The white variety, on the other hand, is excellent for making a creamy mashed potato dish. As you might have guessed, the high starch content is behind that heavenly texture. It absorbs the butter and milk while holding the mix together.
White potatoes also make superb French fries. Unlike red-skinned tubers, the former doesn’t have a high sugar content. Why is that a problem? Well, because sugar caramelizes once deep fried, resulting in a bitter, burnt taste.
Contrary to popular belief, potatoes are healthy. Those high carbohydrate-containing foods are packed with many nutrients. That includes vitamin B6 and vitamin C, both of which are important for metabolism and provide antioxidant activity.
They also contain dietary fibers, which are important for your digestive health. Potato skin is a source of potassium and magnesium. Those minerals help keep the blood pressure in check.
Generally, red potatoes have fewer calories than white potatoes. They also contain more vitamins and antioxidants. However, the difference isn’t that significant; they’re almost identical.
For those who don’t know, the glycemic index (GI) is a system that rates carbohydrate-rich foods based on their ability to spike blood glucose.
Foods with a lower GI take a longer time to metabolize. Consequently, they don’t change your blood glucose level. That can make you feel full for a prolonged period, helping you lose weight.
That’s not to say foods with a higher GI are unhealthy. For example, sweet fruits like watermelons contain a high sugar content, but they’re also packed with nutrients.

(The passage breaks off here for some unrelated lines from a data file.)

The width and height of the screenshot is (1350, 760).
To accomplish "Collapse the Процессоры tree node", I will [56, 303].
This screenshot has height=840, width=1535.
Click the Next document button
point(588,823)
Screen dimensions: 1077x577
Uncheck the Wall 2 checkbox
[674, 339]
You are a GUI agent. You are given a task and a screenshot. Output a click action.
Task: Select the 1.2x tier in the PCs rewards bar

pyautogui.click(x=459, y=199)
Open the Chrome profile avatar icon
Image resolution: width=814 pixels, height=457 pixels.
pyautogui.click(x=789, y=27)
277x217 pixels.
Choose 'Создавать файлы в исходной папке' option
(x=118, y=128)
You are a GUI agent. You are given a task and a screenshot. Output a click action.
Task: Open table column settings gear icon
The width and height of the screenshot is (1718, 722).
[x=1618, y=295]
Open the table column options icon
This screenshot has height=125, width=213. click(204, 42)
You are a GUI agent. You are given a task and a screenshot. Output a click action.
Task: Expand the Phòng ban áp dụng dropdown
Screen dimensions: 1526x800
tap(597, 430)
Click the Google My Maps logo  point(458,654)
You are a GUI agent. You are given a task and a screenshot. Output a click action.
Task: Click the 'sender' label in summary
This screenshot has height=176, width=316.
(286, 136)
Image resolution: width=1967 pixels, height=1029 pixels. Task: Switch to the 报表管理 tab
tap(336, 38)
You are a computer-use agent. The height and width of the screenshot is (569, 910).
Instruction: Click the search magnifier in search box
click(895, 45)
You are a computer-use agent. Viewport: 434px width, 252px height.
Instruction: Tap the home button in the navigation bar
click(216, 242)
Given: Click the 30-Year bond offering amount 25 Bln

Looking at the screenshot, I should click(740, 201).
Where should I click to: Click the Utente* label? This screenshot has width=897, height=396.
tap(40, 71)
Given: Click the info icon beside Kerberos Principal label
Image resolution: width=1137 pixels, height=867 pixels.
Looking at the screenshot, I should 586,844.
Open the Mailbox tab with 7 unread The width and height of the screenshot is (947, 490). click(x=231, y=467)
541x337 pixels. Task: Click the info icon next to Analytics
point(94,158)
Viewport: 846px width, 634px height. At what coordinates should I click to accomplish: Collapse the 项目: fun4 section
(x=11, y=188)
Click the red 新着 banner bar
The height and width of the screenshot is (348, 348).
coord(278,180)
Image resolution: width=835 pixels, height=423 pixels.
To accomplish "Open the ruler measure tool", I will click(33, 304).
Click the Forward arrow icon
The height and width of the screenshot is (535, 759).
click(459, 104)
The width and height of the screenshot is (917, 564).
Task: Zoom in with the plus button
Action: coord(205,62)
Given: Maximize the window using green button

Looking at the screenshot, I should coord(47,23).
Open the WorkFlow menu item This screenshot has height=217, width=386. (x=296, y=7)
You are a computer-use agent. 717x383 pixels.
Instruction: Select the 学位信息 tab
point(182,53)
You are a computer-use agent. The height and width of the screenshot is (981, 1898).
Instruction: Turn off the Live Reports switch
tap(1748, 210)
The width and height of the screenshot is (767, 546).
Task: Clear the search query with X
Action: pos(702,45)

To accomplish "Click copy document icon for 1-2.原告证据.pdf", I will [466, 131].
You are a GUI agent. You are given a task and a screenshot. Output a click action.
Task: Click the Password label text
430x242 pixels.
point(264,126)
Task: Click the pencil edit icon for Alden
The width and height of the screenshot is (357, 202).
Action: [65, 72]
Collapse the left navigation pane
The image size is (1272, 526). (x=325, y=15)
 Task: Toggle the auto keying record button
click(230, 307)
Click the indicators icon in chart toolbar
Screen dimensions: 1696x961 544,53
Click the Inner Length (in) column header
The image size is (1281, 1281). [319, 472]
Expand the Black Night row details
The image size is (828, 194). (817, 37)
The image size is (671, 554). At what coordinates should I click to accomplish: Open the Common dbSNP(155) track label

The GI system is simply a tool to help control your blood glucose, which is crucial for diabetic patients.
Generally, waxy potatoes, like the red-skinned variety, have a lower GI than starchy types. So, if you’re someone with diabetes, consider substituting white potatoes for red tubers.
So, are red potatoes naturally red?
Red potatoes are naturally red due to the plant pigment anthocyanins. Potatoes produce those chemicals as a stress response to many environmental conditions, like light. Unlike dyed potatoes, the natural red color won’t fade away from the skin when you wash the potatoes.
Compared to common potato types, like white-skinned tubers, this colorful variety has a waxy texture, a slightly sweet flavor, and a lower glycemic index. Both varieties offer numerous nutritional benefits, with red potatoes being slightly higher in vitamins and antioxidants.
Still, regardless of the potato variety, those tubers are packed with essential nutrients, making them a fantastic addition to your diet!